Os atos de improbidade administrativa estão presentes no cenário brasileiro desde o surgimento da política no país, onde os políticos utilizam-se da máquina pública para gerar benefícios para si próprio ou terceiros ligados a ele, visando a manutenção do cargo público por meio de favores a eleitores de seu partido, indo assim em contrário com os princípios da administração pública contidos em nossa Constituição Federal.

O objetivo a ser abordado no presente artigo é trazer o que é efetivamente um ato de improbidade administrativa, como a população afetada deve agir para resolver esse problema e quais as possíveis punições para quem descumpre a lei e comete esse ato.

REFERENCIAL TEÓRICO

Pode-se conceituar o ato de improbidade administrativa como sendo aquele praticado pelo agente público, contrário às normas da moral, à lei e aos bons costumes, ou seja, aquele ato que indica falta de honradez e de retidão de conduta no modo de proceder perante a administração pública direta, indireta ou fundacional, nas três esferas políticas – Executivo, Legislativo e Judiciário – (HARADA, 2010).

O agente público é todo aquele que exerce, por eleição, nomeação, designação, contratação ou qualquer outra forma de investidura ou vínculo, mandato, cargo, emprego ou função na Administração Direta e Indireta. Em caso de enriquecimento ilícito, perderá os bens ou valores acrescidos ao seu patrimônio, com indisponibilidade de bens requerida pelo Ministério Público (HARADA, 2010).

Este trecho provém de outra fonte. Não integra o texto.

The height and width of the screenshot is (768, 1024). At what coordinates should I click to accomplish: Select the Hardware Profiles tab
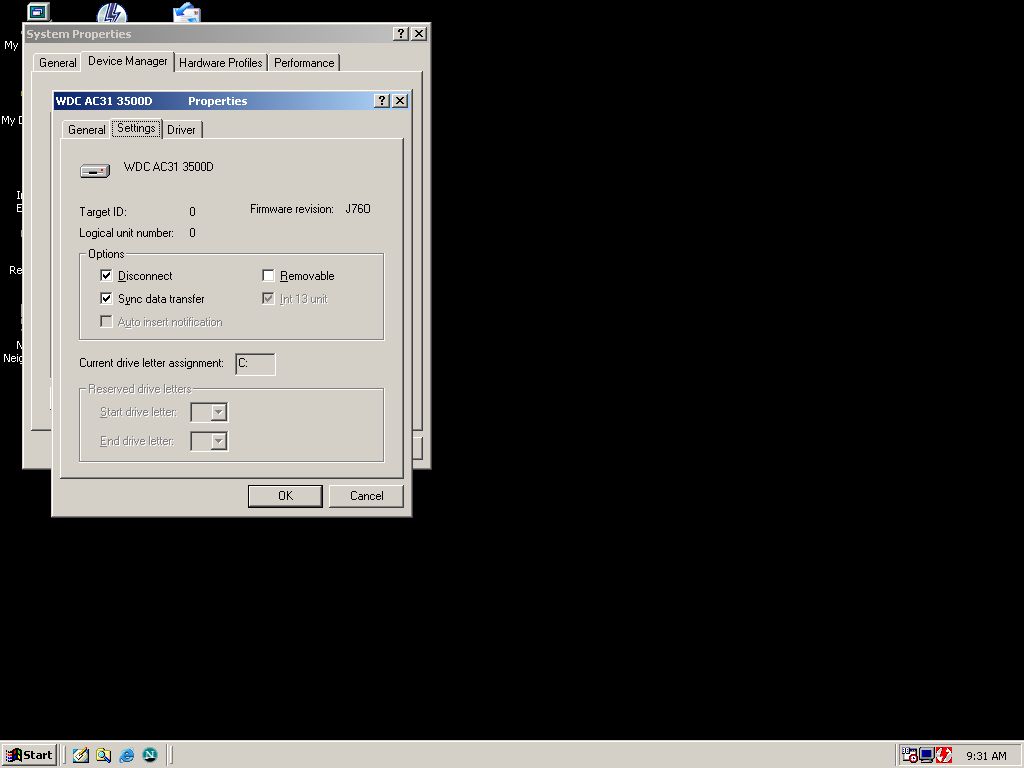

Muito embora haja penalidades, os atos de improbidade administrativa não são considerados “crimes”. Há uma grande diferença entre ato de improbidade administrativa e crime, pois se sujeitam a juízos dotados de competências distintas, cível e criminal, não havendo, quanto à improbidade, a previsão e aplicação de penas restritivas de liberdade, não obstante do ato de improbidade administrativa passa a gerar a pratica de algum crime já previsto na legislação penal.

As possíveis penalidades envolvem ressarcimento do dano, a indisponibilidade dos bens, multa, perda do que foi obtido ilicitamente, perda da função pública, suspensão dos direitos políticos de 3 a 10 anos e proibição de contratar com o poder público (prestar novo concurso).

CONCLUSÃO

Conclui-se que o problema da improbidade administrativa é algo que afeta não só o erário do Estado, mas também a moralidade da sua nação, fazendo com que esta se sinta prejudicada e principalmente desrespeitada por seus representantes e colaboradores, já que este ato de desrespeito pode ser praticado tanto pelos administradores como por qualquer um que esteja ligado ao poder público.

Diante de tanta indignação e impunidade, manifestações romperam com o silencio de um povo cansado de ver seus interesses de lado enquanto interesses particulares são colocados em primeiro plano, levando a população a um total descrédito para com a administração pública.

Assim todo aquele que se sentir lesado tem o direito e o dever moral de denunciar os atos para que esse “crime” seja de vez abolido do nosso país.

REFERÊNCIAS

HARADA, Kiyoshi. Ato de improbidade administrativa. Jus Navigandi, Teresina, ano 5n. 411 maio 2000.

SIMÃO, Calil. Improbidade Administrativa – Teoria e Prática. Leme: J.H. Mizuno.

MACEDO, Fausto (31 de março de 2010). Brasil tem 2.002 condenados por improbidade. Caderno Política. Jornal O Estado de São Paulo.

OSÓRIO, Fábio Medina. Conceito e tipologia dos atos de improbidade administrativa. Revista de Doutrina da 4ª Região, Porto Alegre, n. 50, out. 2012.